Substitute each value explicitly: \[ P_c \sim \frac{(6.674\times10^{-8}\,\mathrm{cm^3\,g^{-1}\,s^{-2}}) (2.0\times10^{33}\,\mathrm{g})^2} {(7.0\times10^{10}\,\mathrm{cm})^4}. \]

Evaluate the powers: \[ (2.0\times10^{33}\,\mathrm{g})^2 = 4.0\times10^{66}\,\mathrm{g^2}, \] \[ (7.0\times10^{10}\,\mathrm{cm})^4 \approx 2.4\times10^{43}\,\mathrm{cm^4}. \]

Evaluate the coefficients: \[ P_c \sim \frac{(6.674\times10^{-8})(4.0\times10^{66})}{2.4\times10^{43}} \,\mathrm{cm^3\,g^{-1}\,s^{-2}\,g^2\,cm^{-4}}. \]

Numerically, \[ P_c \sim 1.1\times10^{16}\,\mathrm{g\,cm^{-1}\,s^{-2}}. \]

Convert units: \[ 1\,\mathrm{dyn} = 1\,\mathrm{g\,cm\,s^{-2}}. \] Therefore, \[ 1\,\mathrm{g\,cm^{-1}\,s^{-2}} = 1\,\mathrm{dyn\,cm^{-2}}, \] so \[ P_c \sim 1.1\times10^{16}\,\mathrm{dyn\,cm^{-2}}. \]

Now convert to atmospheres: \[ 1\,\mathrm{atm} = 1.013\times10^6\,\mathrm{dyn\,cm^{-2}}. \]

Then \[ P_c \sim \frac{1.1\times10^{16}\,\mathrm{dyn\,cm^{-2}}} {1.013\times10^6\,\mathrm{dyn\,cm^{-2}\,atm^{-1}}} \approx 1.1\times10^{10}\,\mathrm{atm}. \]

Final answer with interpretation: \[ P_c \sim 1.1\times10^{16}\,\mathrm{dyn\,cm^{-2}} \approx 1.1\times10^{10}\,\mathrm{atm}. \]

So the Sun’s central pressure is about 10 billion atmospheres. This is the pressure scale gravity demands in order to support the weight of the overlying solar interior.

Detailed solar models give \[ P_{c,\odot} \approx 2.5\times10^{17}\,\mathrm{dyn\,cm^{-2}}, \] so this simple estimate is low by about a factor of \(20\). That is expected, because the Sun is centrally concentrated rather than uniform in density.

TipCheck Yourself — Units as Physics

Verify that \[ \frac{G M^2}{R^4} \] has units of pressure in CGS. Do this by tracking the units of each factor.

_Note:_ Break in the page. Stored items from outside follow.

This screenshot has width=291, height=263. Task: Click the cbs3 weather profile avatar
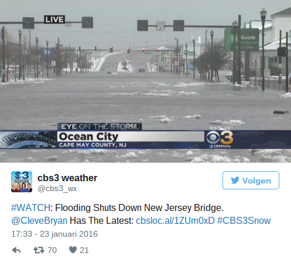click(x=22, y=182)
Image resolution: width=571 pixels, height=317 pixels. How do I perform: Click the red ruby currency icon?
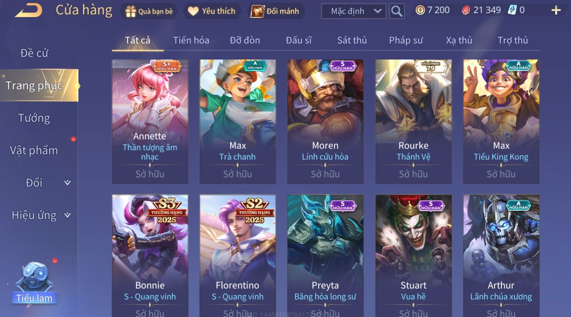pos(466,10)
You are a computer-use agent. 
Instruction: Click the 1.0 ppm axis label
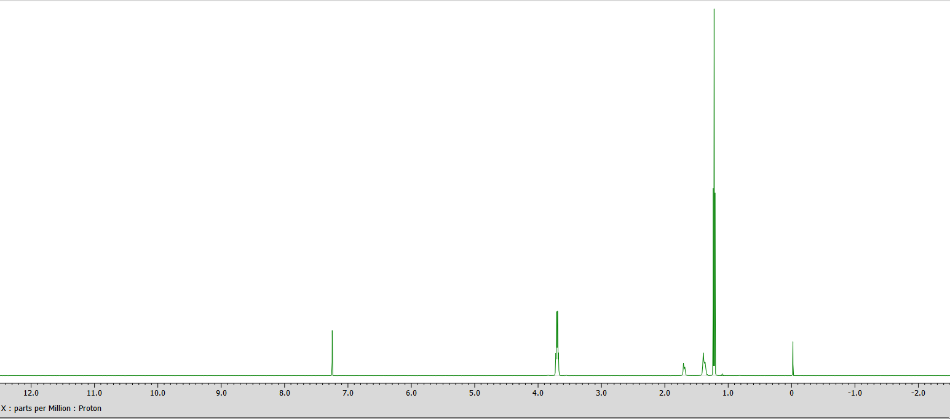tap(729, 393)
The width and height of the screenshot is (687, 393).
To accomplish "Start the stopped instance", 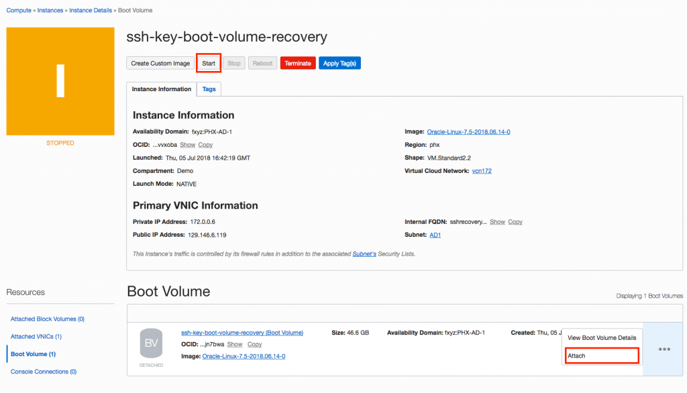I will click(209, 63).
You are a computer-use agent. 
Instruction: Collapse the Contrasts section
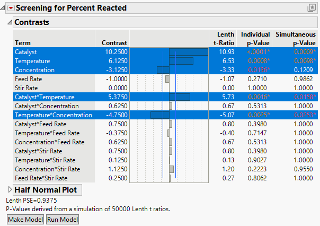[x=10, y=23]
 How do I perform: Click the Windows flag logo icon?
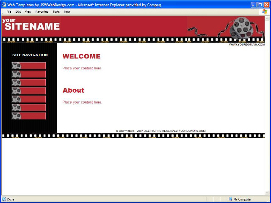[264, 11]
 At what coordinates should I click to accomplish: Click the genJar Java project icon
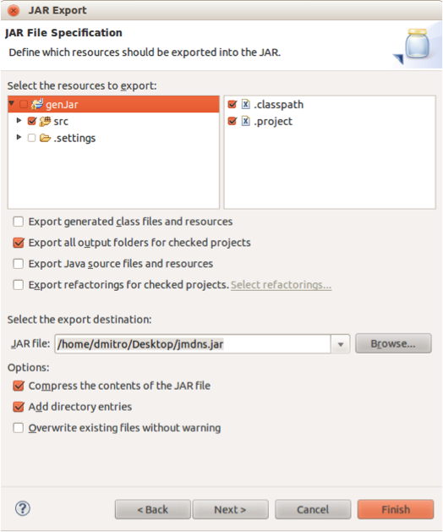pos(37,104)
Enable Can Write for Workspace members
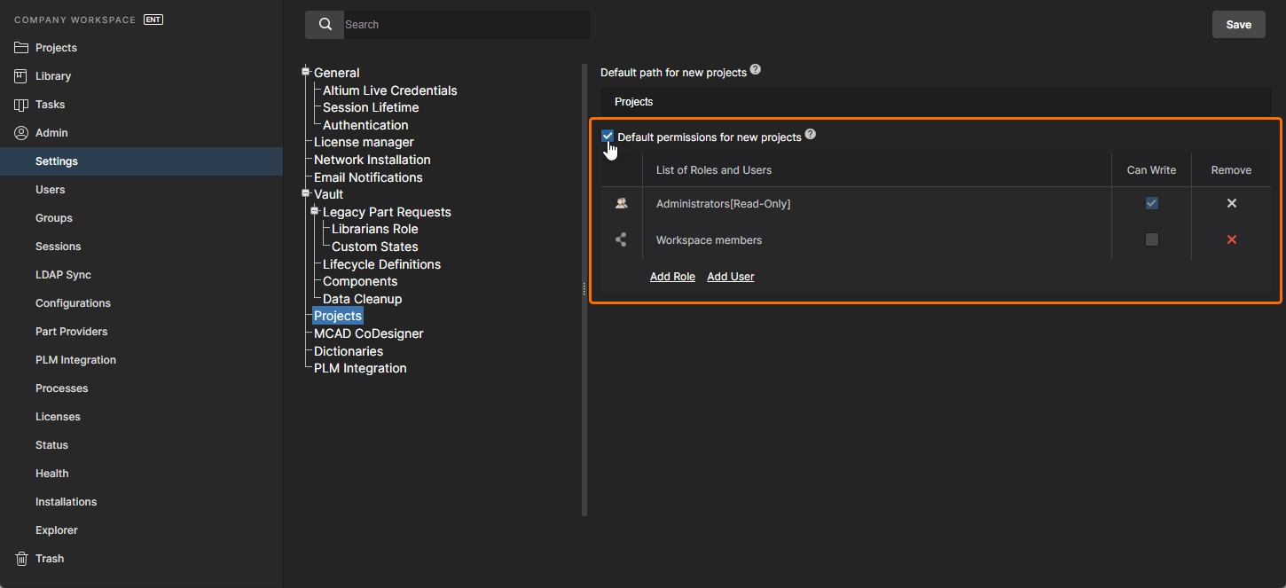 coord(1151,239)
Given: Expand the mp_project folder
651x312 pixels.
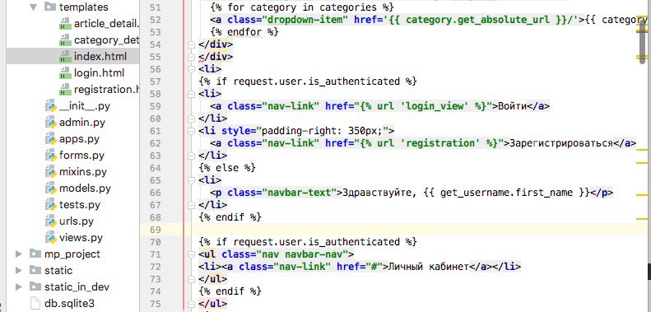Looking at the screenshot, I should coord(19,254).
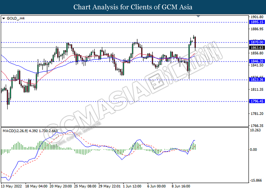The height and width of the screenshot is (190, 266).
Task: Click the -15.866 value on MACD scale
Action: pyautogui.click(x=257, y=181)
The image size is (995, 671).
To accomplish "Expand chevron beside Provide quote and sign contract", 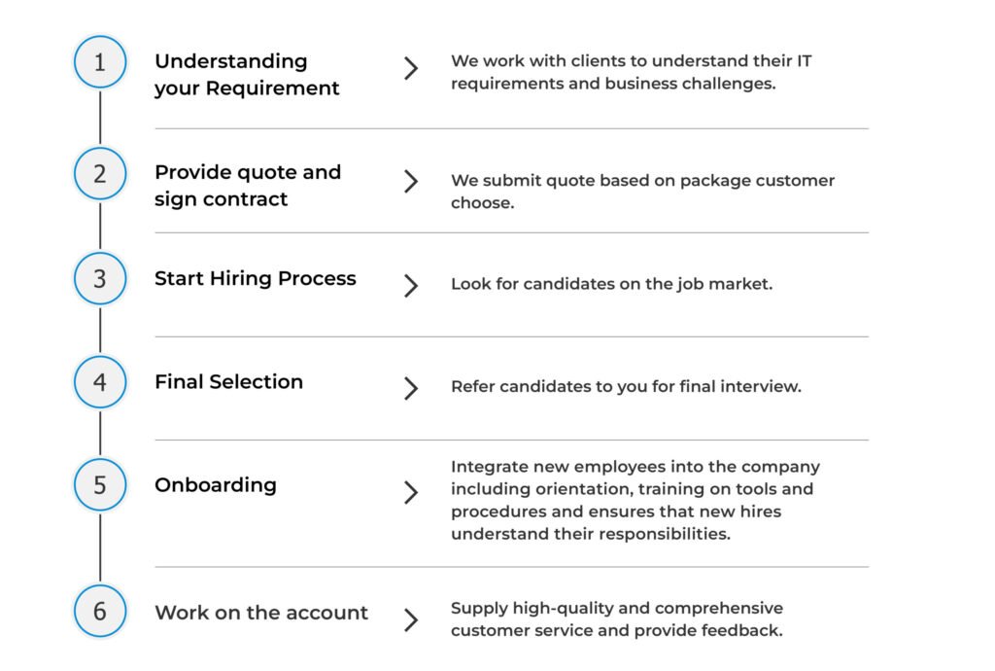I will click(x=412, y=182).
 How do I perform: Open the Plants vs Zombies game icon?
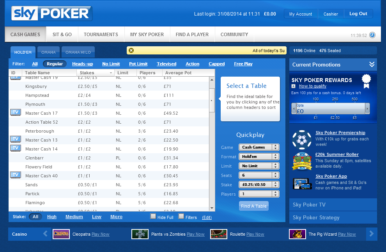point(140,234)
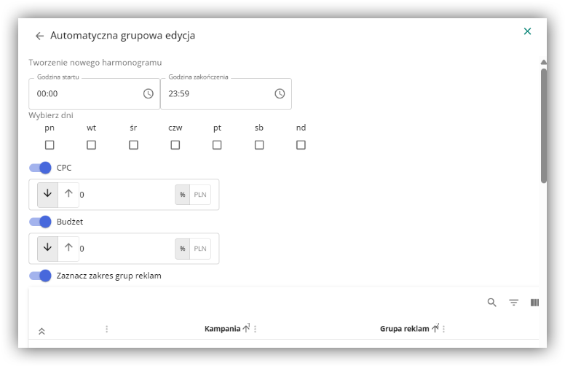Open the Kampania column options menu

pos(255,329)
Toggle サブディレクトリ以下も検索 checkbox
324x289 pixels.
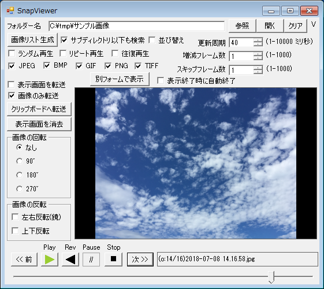pos(64,40)
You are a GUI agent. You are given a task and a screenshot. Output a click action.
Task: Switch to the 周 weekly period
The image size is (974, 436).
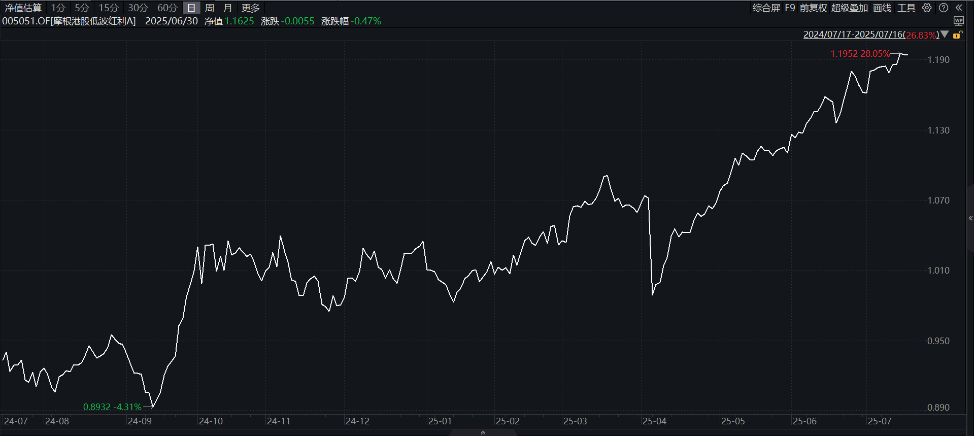click(x=209, y=8)
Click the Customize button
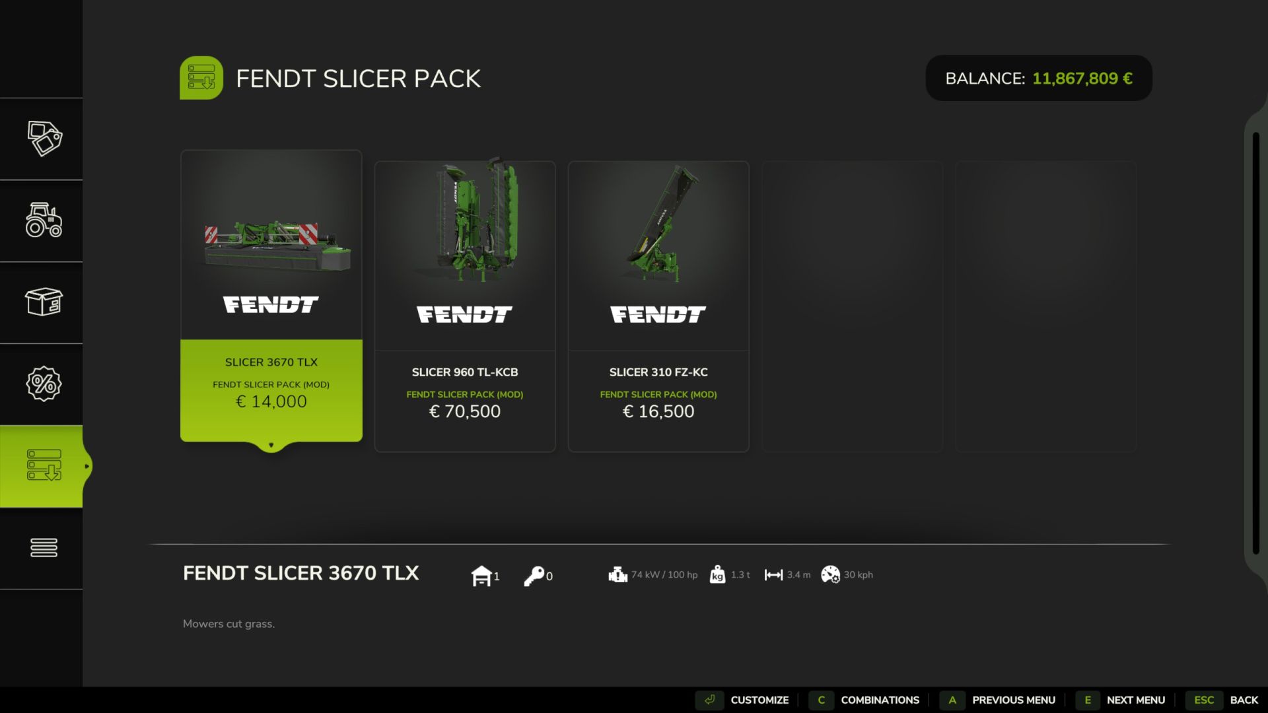 pos(744,700)
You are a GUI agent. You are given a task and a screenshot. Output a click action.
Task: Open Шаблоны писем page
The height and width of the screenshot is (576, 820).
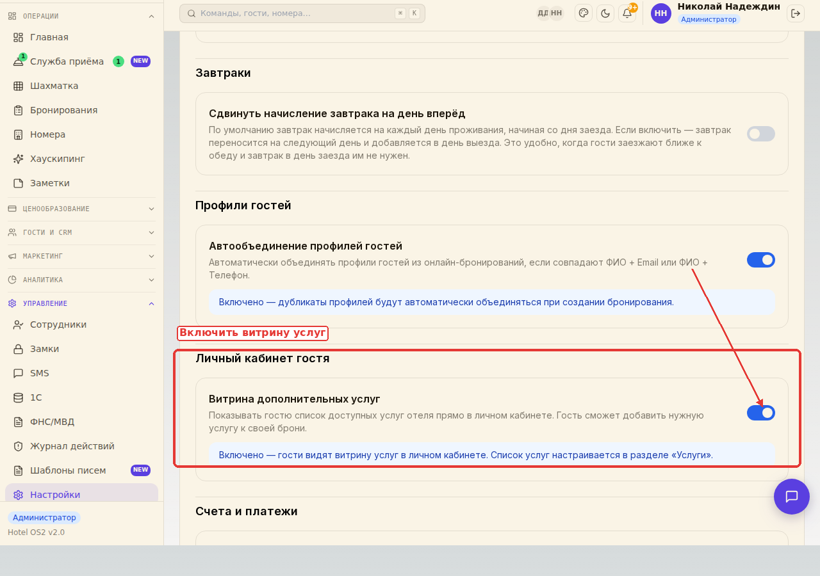pyautogui.click(x=81, y=470)
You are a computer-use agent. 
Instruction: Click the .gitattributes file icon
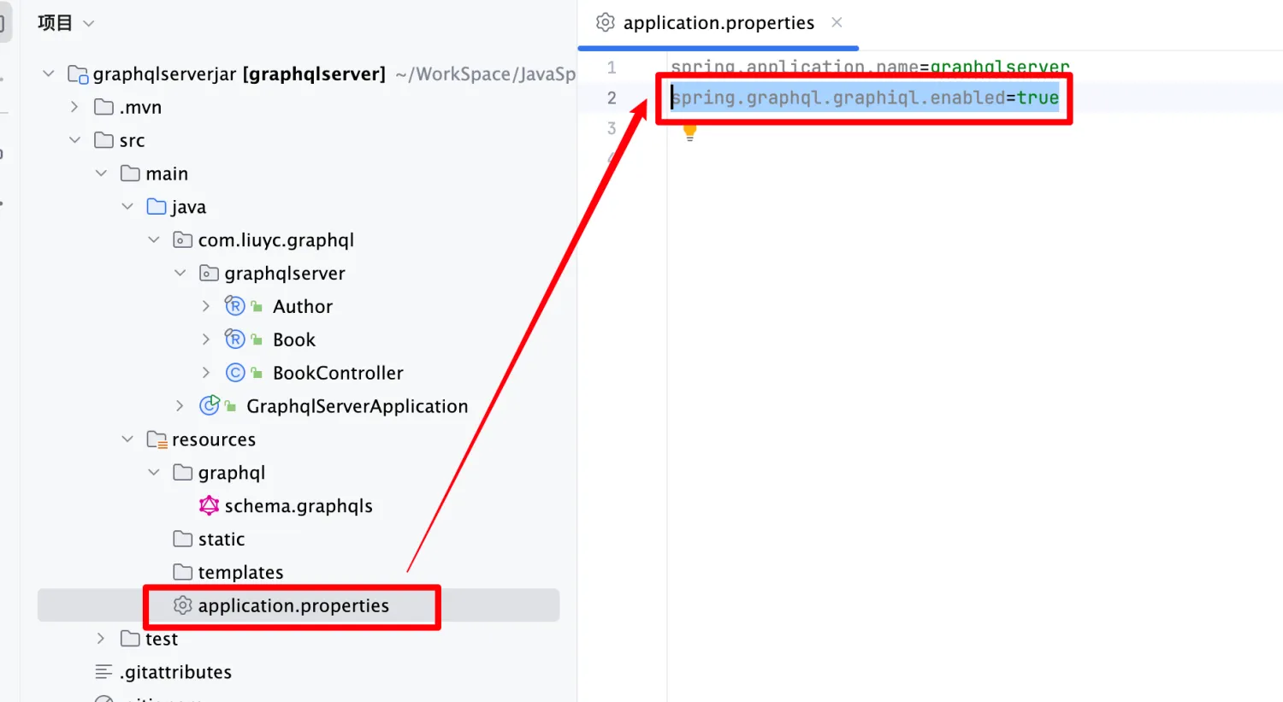point(103,672)
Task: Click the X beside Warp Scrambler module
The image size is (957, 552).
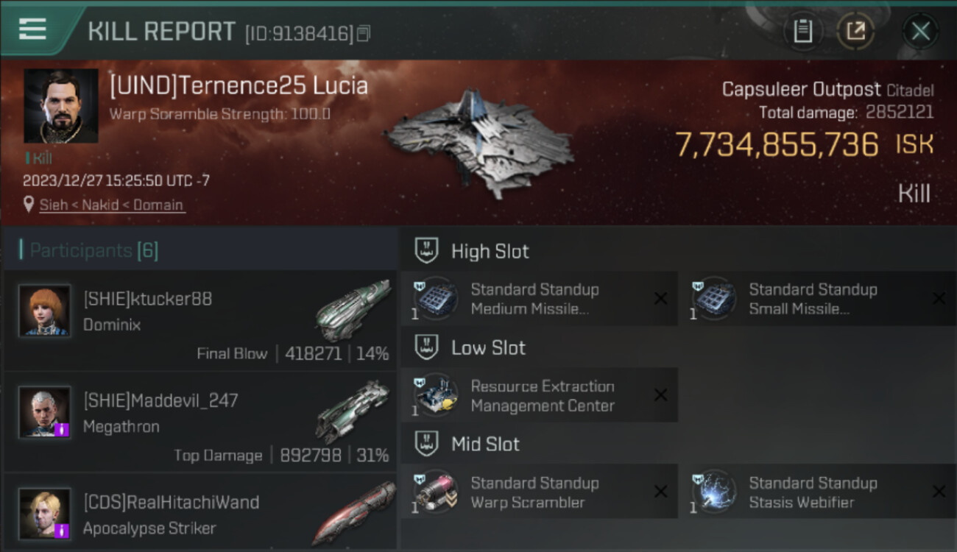Action: pos(661,492)
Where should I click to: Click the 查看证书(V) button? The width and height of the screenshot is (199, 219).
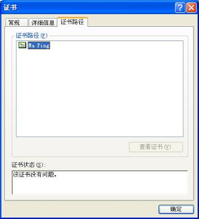[156, 147]
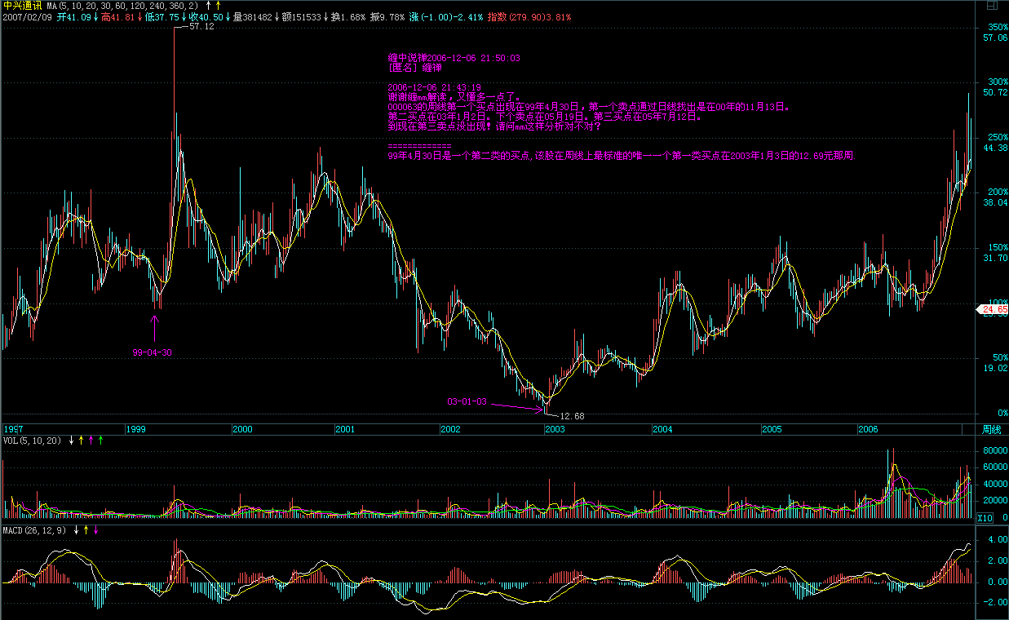Click the white down arrow next to MACD

pos(77,530)

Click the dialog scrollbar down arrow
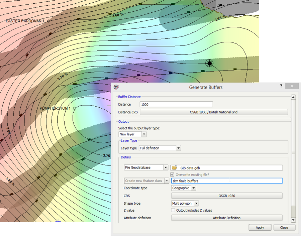click(293, 220)
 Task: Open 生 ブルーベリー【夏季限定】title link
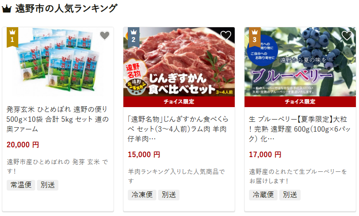299,129
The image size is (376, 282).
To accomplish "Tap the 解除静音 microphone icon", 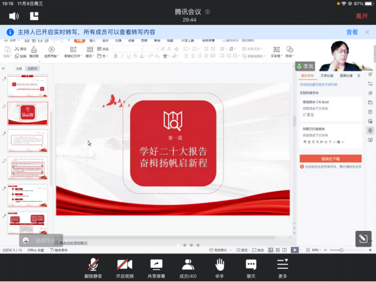I will (93, 265).
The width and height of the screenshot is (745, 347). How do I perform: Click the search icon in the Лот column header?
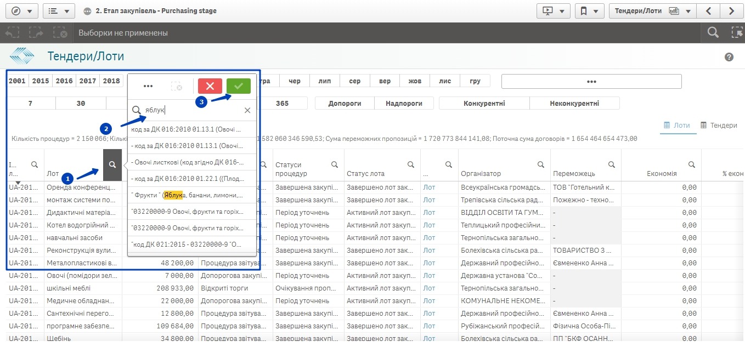coord(112,165)
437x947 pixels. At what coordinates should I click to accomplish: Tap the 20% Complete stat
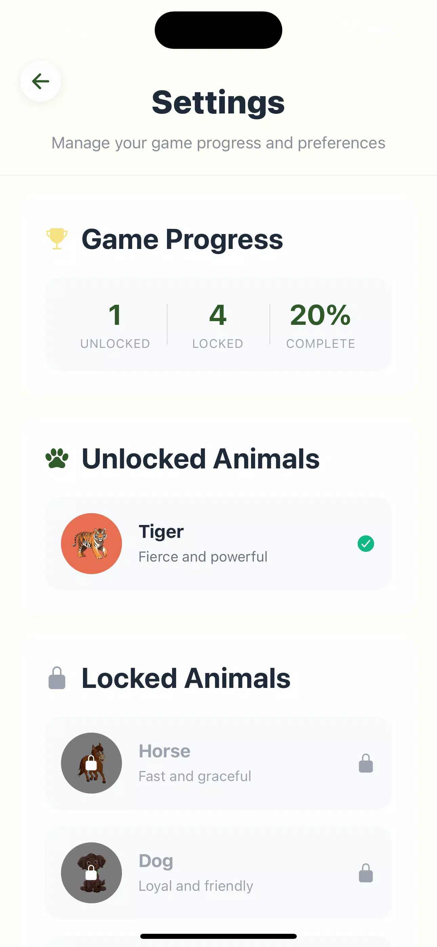tap(320, 324)
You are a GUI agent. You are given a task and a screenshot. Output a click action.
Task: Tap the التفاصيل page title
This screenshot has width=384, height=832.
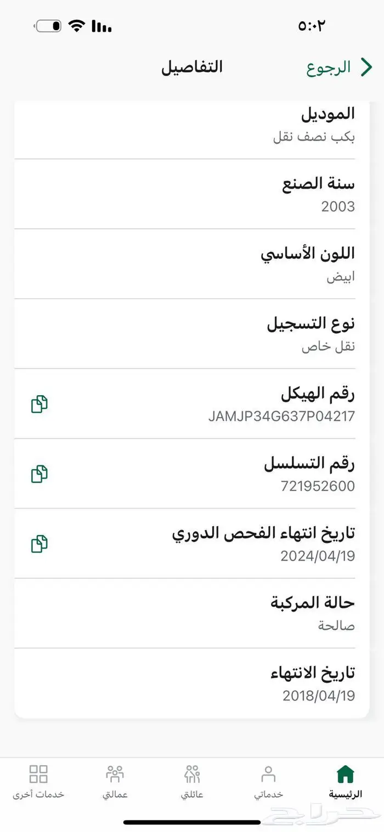tap(192, 67)
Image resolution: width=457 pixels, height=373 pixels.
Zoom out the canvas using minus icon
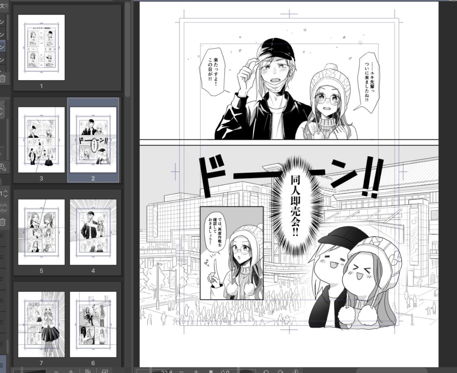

Use the CGS units of each quantity: \[ [G] = \mathrm{cm^3\,g^{-1}\,s^{-2}}, \qquad [M^2] = \mathrm{g^2}, \qquad [R^4] = \mathrm{cm^4}. \]

Therefore, \[ \frac{G M^2}{R^4} = \mathrm{cm^3\,g^{-1}\,s^{-2}} \cdot \mathrm{g^2} \cdot \mathrm{cm^{-4}} = \mathrm{g\,cm^{-1}\,s^{-2}}. \]

But \[ 1\,\mathrm{dyn} = 1\,\mathrm{g\,cm\,s^{-2}}, \] so \[ \mathrm{g\,cm^{-1}\,s^{-2}} = \mathrm{dyn\,cm^{-2}}. \]

That is exactly the CGS unit of pressure.

Part 4: The Virial Theorem for Stars

Force balance tells us what support a star needs at each radius. But it does not yet tell us how gravity and thermal energy are linked as the star contracts, radiates, and evolves.

To answer that question, we need an energy argument.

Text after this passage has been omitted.